Tatenda “ZiSupa ReGreen” Mushonga, a CAPS United fan, feels lack of entertaining players at the stadiums also explains why fans have turned their back on league matches.
“We no longer have magicians; those kind of footballers whose skills attract huge crowds,” he says.
“Also, because there are no sound junior development programmes at most clubs, we now watch recycled players, year in, year out.
“We need new and exciting talent.”
Popular Chicken Inn and Warriors supporter McCloud Moyo is urging the PSL to revise gate charges for the 2023 season.
“A dollar will do for next season,” he says.
“The Chibuku Super Cup final between Bulawayo Chiefs and Herentals proved that fans can come to the stadium if the PSL charge reasonable prices.”
The fan crisis has largely been attributed to falling standards of local football.
Others argue that when the Big Three – Dynamos, Highlanders and CAPS United – are not performing well, it affects attendance.

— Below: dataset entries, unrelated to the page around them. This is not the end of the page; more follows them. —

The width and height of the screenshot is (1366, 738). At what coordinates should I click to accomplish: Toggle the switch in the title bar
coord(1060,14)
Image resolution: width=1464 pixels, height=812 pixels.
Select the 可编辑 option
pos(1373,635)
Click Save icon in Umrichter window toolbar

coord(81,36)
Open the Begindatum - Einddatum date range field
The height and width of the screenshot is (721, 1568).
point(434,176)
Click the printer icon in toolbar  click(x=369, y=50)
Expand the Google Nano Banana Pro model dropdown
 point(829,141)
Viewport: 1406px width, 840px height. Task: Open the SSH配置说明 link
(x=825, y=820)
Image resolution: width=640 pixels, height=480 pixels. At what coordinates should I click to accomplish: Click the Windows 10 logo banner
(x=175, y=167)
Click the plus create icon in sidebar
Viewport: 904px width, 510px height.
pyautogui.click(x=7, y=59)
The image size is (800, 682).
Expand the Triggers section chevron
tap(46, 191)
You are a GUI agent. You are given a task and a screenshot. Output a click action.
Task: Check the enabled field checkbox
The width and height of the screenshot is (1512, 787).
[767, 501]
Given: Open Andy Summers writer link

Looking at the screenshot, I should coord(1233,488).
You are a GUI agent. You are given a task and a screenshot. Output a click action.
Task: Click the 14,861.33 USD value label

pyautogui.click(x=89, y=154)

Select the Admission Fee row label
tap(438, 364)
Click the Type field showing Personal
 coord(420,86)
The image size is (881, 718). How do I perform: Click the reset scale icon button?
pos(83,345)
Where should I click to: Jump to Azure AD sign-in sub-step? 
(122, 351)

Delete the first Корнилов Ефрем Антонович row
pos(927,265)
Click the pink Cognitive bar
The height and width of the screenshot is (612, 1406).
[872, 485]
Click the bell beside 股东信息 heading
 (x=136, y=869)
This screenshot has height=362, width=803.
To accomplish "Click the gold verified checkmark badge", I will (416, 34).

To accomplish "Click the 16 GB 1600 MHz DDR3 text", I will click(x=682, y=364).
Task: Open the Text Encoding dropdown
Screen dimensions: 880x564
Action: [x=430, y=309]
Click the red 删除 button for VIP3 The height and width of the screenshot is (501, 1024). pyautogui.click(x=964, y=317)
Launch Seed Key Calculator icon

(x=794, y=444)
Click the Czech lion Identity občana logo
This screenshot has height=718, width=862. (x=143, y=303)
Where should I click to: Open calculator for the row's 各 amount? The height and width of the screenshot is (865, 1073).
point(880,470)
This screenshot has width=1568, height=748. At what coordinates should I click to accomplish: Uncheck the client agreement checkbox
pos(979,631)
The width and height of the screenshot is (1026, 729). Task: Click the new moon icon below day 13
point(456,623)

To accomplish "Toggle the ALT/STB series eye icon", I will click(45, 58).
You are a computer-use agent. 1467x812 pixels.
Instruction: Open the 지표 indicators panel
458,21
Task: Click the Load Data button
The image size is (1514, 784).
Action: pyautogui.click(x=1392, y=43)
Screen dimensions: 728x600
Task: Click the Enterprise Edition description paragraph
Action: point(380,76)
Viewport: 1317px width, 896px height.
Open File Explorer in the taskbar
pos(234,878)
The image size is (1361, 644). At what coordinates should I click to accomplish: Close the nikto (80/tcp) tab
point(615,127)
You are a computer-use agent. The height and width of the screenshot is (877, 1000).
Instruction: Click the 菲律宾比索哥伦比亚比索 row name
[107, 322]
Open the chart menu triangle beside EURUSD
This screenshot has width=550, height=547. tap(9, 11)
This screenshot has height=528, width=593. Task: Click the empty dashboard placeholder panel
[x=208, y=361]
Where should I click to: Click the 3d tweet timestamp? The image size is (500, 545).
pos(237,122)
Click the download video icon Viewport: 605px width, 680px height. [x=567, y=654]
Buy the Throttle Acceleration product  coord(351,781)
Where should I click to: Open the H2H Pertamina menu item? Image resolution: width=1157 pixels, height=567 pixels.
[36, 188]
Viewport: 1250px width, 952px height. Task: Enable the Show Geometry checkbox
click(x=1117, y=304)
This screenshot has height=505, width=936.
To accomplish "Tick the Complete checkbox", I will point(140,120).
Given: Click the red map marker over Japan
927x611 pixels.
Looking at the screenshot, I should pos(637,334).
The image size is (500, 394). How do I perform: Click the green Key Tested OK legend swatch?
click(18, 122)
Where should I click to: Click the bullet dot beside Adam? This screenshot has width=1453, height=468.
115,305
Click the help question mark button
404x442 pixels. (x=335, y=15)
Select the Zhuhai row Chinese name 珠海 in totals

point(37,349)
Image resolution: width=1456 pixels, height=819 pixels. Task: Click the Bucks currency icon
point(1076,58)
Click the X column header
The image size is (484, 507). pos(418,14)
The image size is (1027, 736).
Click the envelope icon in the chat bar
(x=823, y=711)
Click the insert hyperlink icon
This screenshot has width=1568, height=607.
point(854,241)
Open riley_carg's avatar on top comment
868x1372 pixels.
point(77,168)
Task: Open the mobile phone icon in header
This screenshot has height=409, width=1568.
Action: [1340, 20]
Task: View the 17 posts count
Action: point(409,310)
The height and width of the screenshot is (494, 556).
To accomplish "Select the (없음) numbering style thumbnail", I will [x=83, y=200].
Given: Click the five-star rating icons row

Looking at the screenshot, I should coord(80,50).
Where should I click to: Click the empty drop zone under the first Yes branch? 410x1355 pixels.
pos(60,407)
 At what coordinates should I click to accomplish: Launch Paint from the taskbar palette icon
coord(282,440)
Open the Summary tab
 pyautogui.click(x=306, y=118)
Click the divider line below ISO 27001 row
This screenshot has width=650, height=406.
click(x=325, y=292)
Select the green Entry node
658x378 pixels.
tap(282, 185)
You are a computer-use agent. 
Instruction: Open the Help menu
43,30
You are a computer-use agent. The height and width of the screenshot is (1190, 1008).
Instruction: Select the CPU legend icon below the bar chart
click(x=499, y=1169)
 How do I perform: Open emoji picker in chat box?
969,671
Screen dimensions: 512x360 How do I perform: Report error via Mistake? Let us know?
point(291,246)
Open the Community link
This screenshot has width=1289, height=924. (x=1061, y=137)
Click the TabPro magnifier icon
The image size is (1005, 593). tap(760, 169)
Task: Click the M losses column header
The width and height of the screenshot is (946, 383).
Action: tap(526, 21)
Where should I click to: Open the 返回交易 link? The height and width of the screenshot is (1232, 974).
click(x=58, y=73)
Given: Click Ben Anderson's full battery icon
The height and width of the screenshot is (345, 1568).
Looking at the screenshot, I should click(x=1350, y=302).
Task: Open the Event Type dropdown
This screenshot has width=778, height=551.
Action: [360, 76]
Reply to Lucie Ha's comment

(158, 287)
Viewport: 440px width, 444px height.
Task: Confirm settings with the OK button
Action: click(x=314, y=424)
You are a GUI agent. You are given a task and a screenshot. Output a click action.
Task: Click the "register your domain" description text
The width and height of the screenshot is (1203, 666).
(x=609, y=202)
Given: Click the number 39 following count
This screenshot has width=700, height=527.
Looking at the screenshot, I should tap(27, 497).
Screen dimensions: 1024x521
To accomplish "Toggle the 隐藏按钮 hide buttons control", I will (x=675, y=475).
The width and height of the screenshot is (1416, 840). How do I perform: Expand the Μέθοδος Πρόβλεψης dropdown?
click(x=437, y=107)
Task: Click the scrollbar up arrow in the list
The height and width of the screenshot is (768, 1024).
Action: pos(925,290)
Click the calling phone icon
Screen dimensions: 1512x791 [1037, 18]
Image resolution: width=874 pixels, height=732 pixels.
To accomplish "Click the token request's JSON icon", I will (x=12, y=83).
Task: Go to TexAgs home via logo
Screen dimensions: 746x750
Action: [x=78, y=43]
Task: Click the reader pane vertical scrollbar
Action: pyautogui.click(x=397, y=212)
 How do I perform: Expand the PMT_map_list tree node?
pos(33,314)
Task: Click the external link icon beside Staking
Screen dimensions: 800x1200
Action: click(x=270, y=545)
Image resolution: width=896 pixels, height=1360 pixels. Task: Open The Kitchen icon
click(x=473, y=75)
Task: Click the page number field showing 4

It is a point that was supported by Bulawayo Chiefs coach Thulani Sibanda.
While Dynamos finished a distant third on the log, both CAPS United and Highlanders finished outside the top four.
The trio have not been involved in a league title race in the same season for many years.
Sibanda, however, maintains that local football is still attractive.
“There are teams that can still pass the ball; teams that can still play some good football,” he said.
“The crisis cannot be blamed on standards because we still have an attractive brand of football.
“In fact, there are a number of factors that are more critical. We have to look at how Covid-19 affected us.
“I would like to admit no proper research was done on how to bring back fans to the stadiums after Covid-19,” said Jere.
“Remember, the Premier Soccer League had very strict Covid-19 rules which we had to follow, and in the process of following the rules which were set, it affected the numbers at the stadiums.
“The other factor is that there was lack of sound advertisement. Some fans did not even know football was back.”
The absence of radio commentary, he said, had also meant the loss of another key partner for the game.
“The decision to take football away from radio has been detrimental.
“There is a positive relationship between the attendance at the stadiums and radio commentary.
“Most of us were attracted to football not because we knew about it, or knew about CAPS United or Dynamos, but through listening to radio commentary.
“You would tell yourself that the next match I am going, after listening to those commentaries.”